C’est ainsi que, depuis plus de sept siècles, chaque vendredi saint, puis, chaque vendredi de carême, les chrétiens font des rues de leurs villes ou de leurs églises le lieu de la Passion du Christ. Mais si les chemins de croix sont bien une représentation de la Passion, en quatorze stations, ce ne sont pas des pièces de théâtre ! D’abord, parce que l’histoire représentée n’est pas une fiction ou un évènement imaginaire. Ensuite, parce que ceux qui vivent les chemins de croix prennent leur part, sans s’en rendre compte, à la Passion du Christ.
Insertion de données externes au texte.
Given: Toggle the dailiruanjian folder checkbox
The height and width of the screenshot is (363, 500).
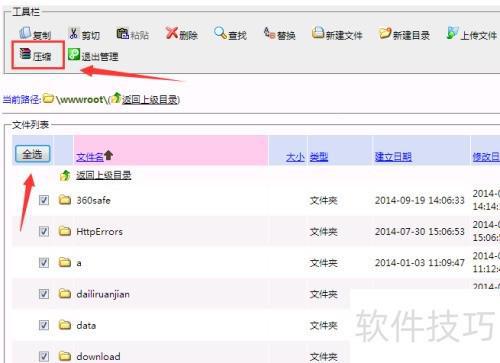Looking at the screenshot, I should tap(44, 294).
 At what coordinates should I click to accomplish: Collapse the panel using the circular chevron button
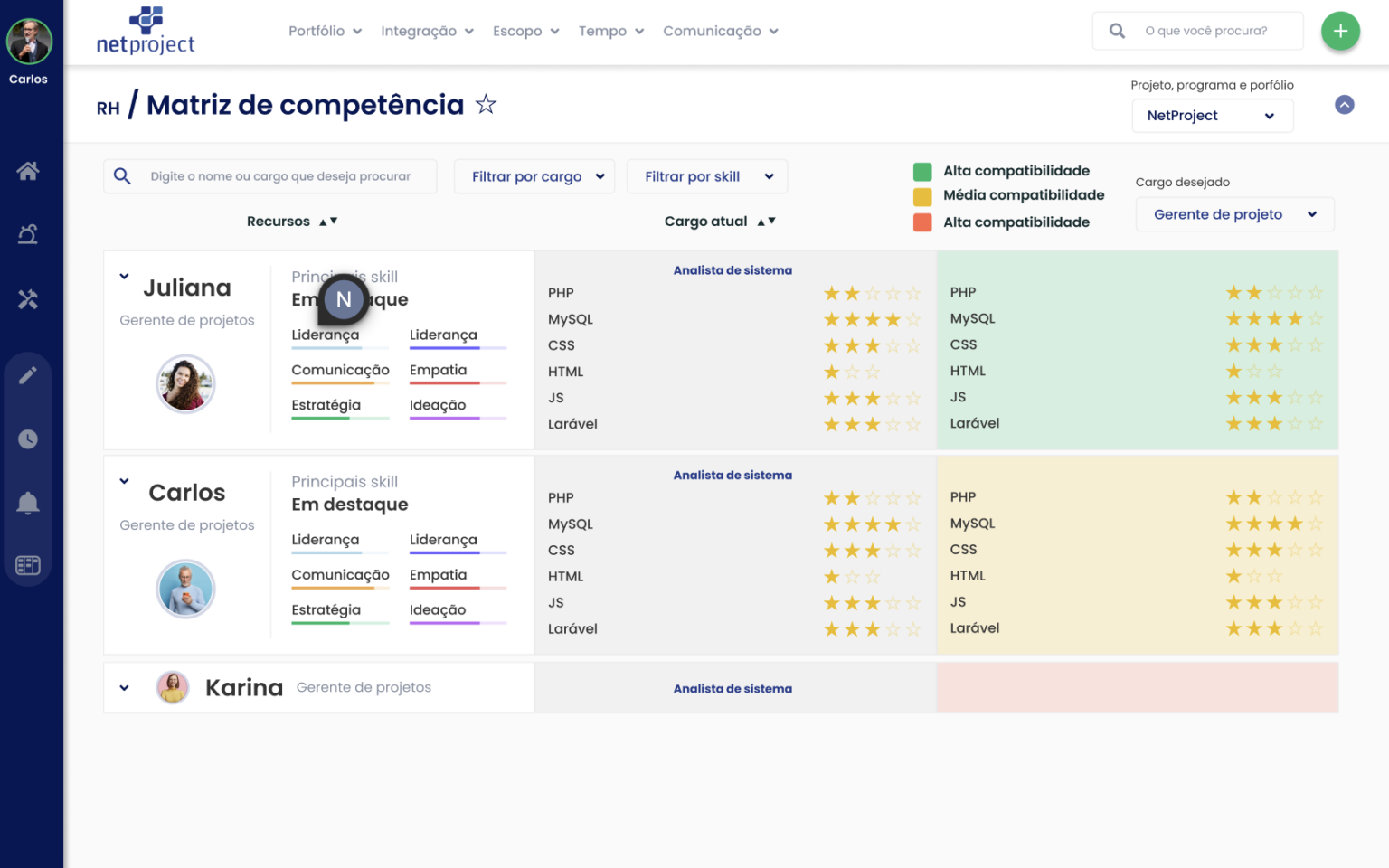coord(1345,105)
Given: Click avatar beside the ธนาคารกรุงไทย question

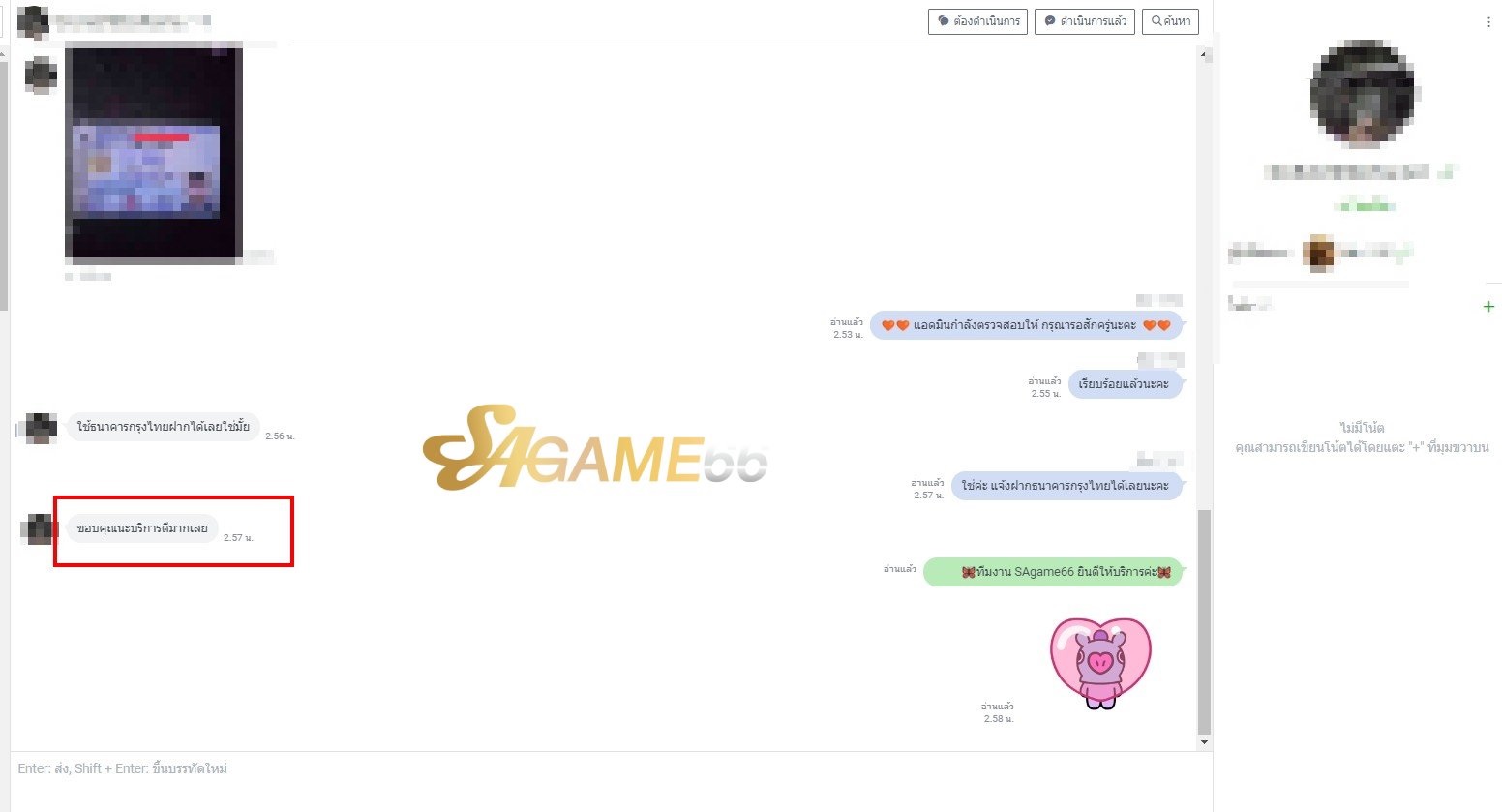Looking at the screenshot, I should click(x=40, y=427).
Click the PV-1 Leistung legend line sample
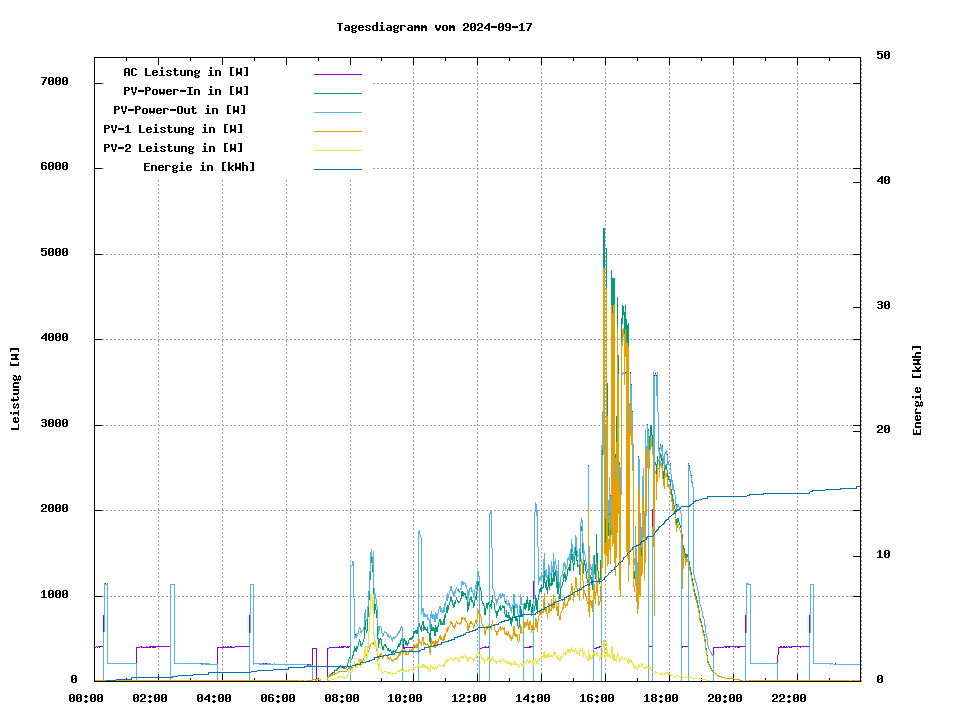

Ce mystère est grand ! Pour vous le faire comprendre, permettez-moi un parallèle un peu étonnant. Vous savez sans doute qu’au siècle dernier, un romancier et philosophe français célèbre, Albert Camus, avait bouleversé et renouvelé l’interprétation traditionnelle du mythe de Sisyphe, cet homme condamné à porter pour l’éternité un rocher immense au sommet du montagne, en imaginant Sisyphe heureux, au moment de la redescente. Camus tenait que Sisyphe, à cette heure, était supérieur à son destin, plus fort que son rocher. Je passe sur le sens qu’il donnait à cette histoire et qui est à des années-lumière du sens chrétien de la vie. Ce qui m’intéresse est d’imaginer à mon tour le Christ heureux dans sa Passion.

Non parce qu’il échapperait à son rocher — le Christ, lui, n’est pas descendu, vivant, de sa croix — mais parce que, dans sa montée, alors que presque tous ses contemporains l’avaient quitté et abandonné, une foule immense de fidèles était à ses côtés. Cette nuée innombrable, en ce vendredi 7 avril de l’an 30, nul ne la voyait.

Seul Jésus, dans le mystère de sa prescience divine, pouvait la contempler. Lui seul pouvait voir ces visages amis qui se superposaient à ceux qui l’insultaient et se moquaient de lui ; visages de ceux qui, dans les siècles à venir et jusqu’à la fin des temps, croiraient en lui en s’associant à sa Passion.

Nos participations aux chemins de croix le soulageaient par avance et lui donnaient la force de porter sa croix et de porter nos péchés. En le suivant ainsi dans sa Passion, nous devenons les amis qui, au milieu de ses ténèbres et dans sa douleur, ont fait sa joie.